Nos próximos dias, Lula deve iniciar uma série de viagens pelo Brasil para encontros com líderes políticos e representantes da sociedade, no que é considerado um movimento para pavimentar sua campanha para tentar um retorno ao Palácio do Planalto.

Em sua live semanal, nesta quinta, Bolsonaro se contrapôs a uma eventual candidatura de Lula, sugerindo que a volta do rival ao governo trará retrocessos.

"Se o Lula voltar pelo voto direto, pelo voto auditável, tudo bem.
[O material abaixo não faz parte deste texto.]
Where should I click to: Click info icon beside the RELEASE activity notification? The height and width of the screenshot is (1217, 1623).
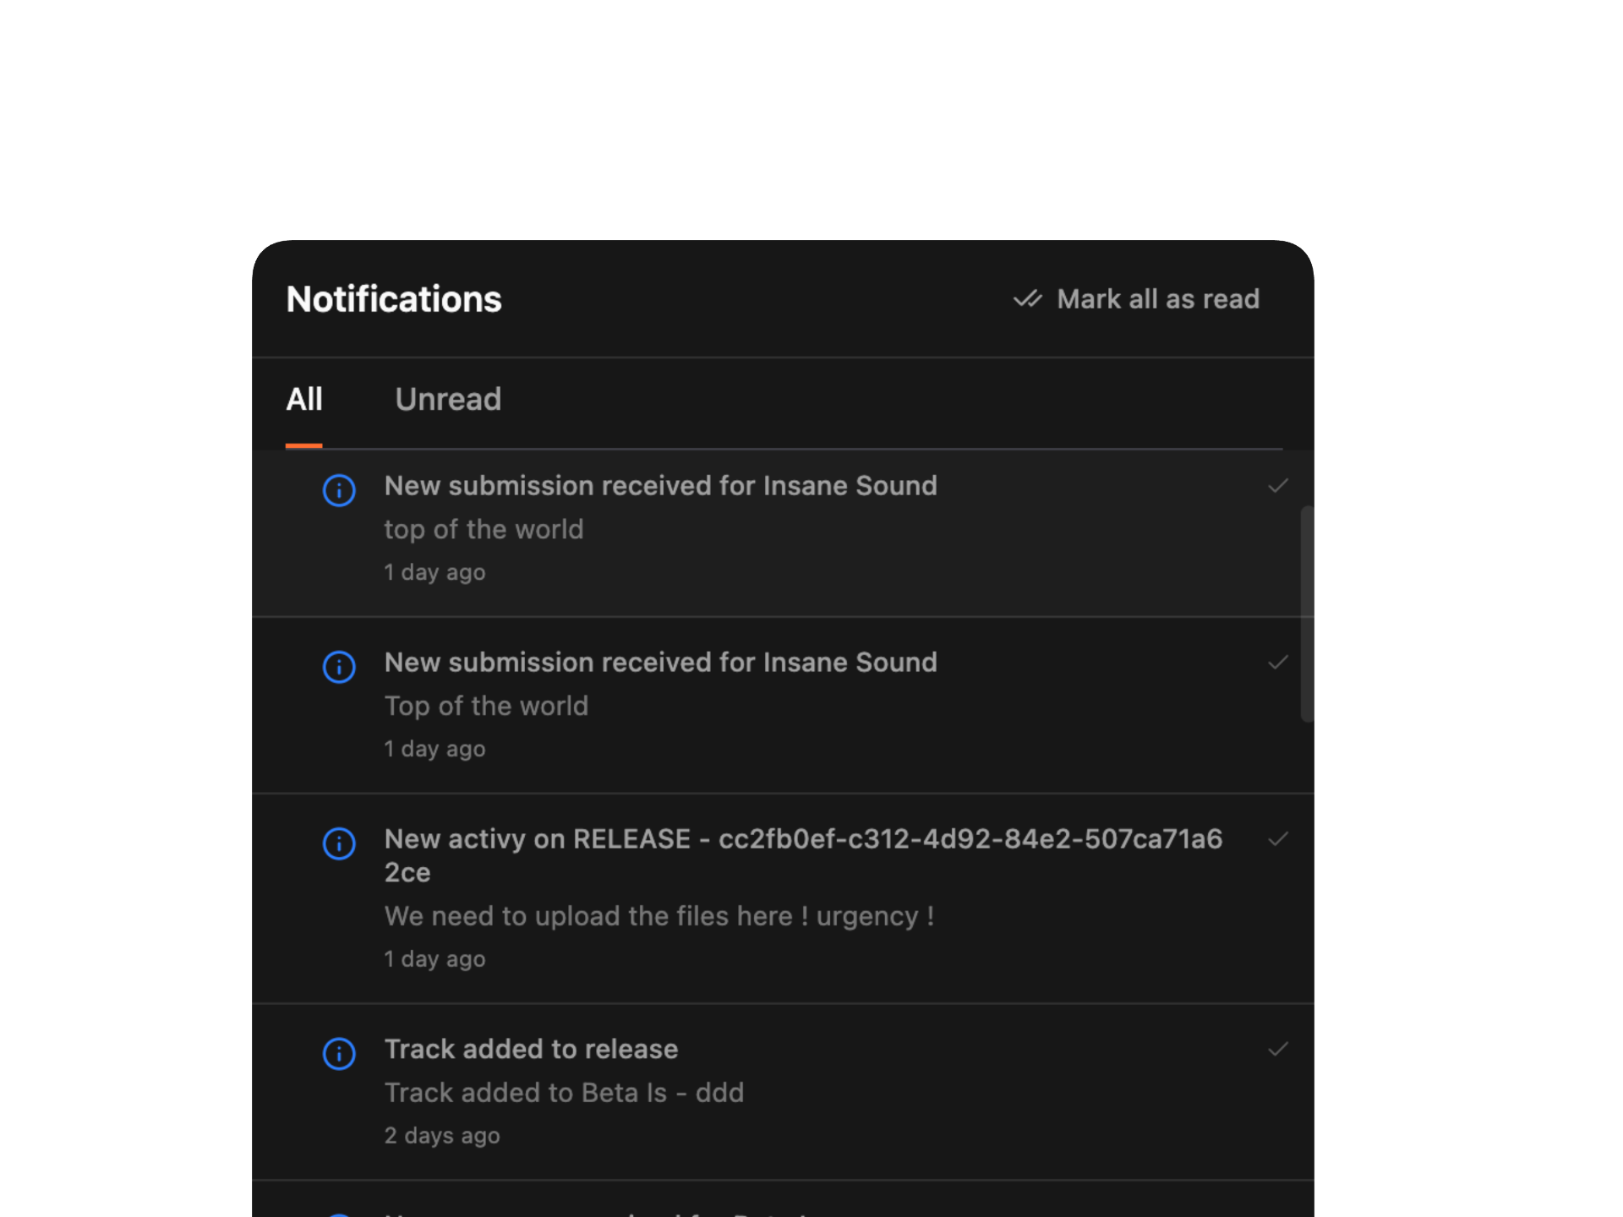point(339,843)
Agora, veja qual vai ser o futuro do Brasil com o tipo de gente que ele vai trazer para dentro da Presidência", disse o presidente na transmissão via internet.
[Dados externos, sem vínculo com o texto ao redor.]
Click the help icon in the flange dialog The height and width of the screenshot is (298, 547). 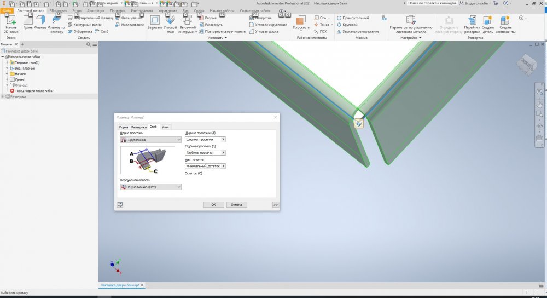point(120,204)
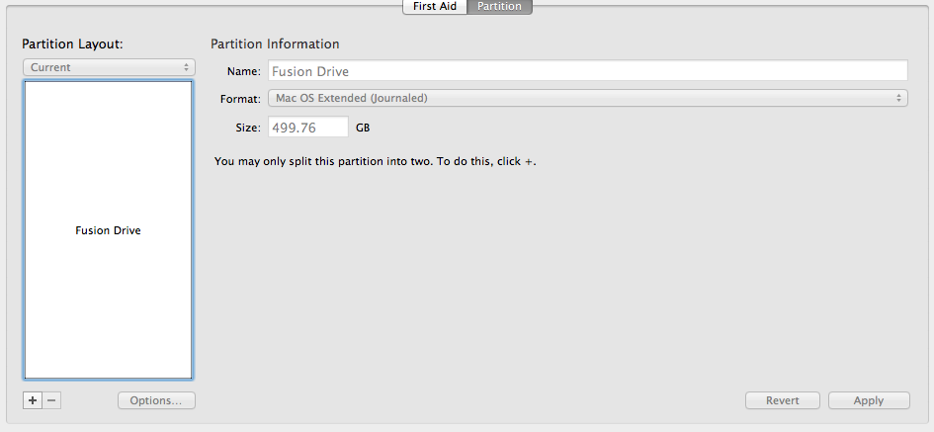Switch to the First Aid tab
The height and width of the screenshot is (432, 934).
point(434,6)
Pesquisa Datafolha feita em março mostrou que, para a maioria dos brasileiros, a condenação de Lula no caso do tríplex de Guarujá foi justa, e o ministro Edson Fachin agiu mal ao anular esta e outra sentença contra o petista, tornando o ex-presidente elegível.

Para 57% dos entrevistados, a condenação dada pelo então juiz Moro foi justa. O ex-magistrado o sentenciou a 9 anos e 6 meses de cadeia, pena revisada na segunda instância para 12 anos e 1 mês, e reduzida a 8 anos e 10 meses ao ser confirmada pelo STJ (Superior Tribunal de Justiça).

O petista ficou 580 dias preso, sendo solto no fim de 2019 quando o Supremo mudou o entendimento sobre execução de penas a partir da condenação em segunda instância. Segundo o Datafolha, uma parcela de 38% considera que a condenação foi injusta.

Fachin, ao anular as condenações do petista, agiu mal para 51% dos ouvidos pelo instituto, enquanto 42% acreditam que fez o certo. Sobre a eligibilidade de Lula, há divisão entre os brasileiros, dentro do limite da margem de erro da pesquisa. Não querem que ele concorra 51%, enquanto 47% desejam.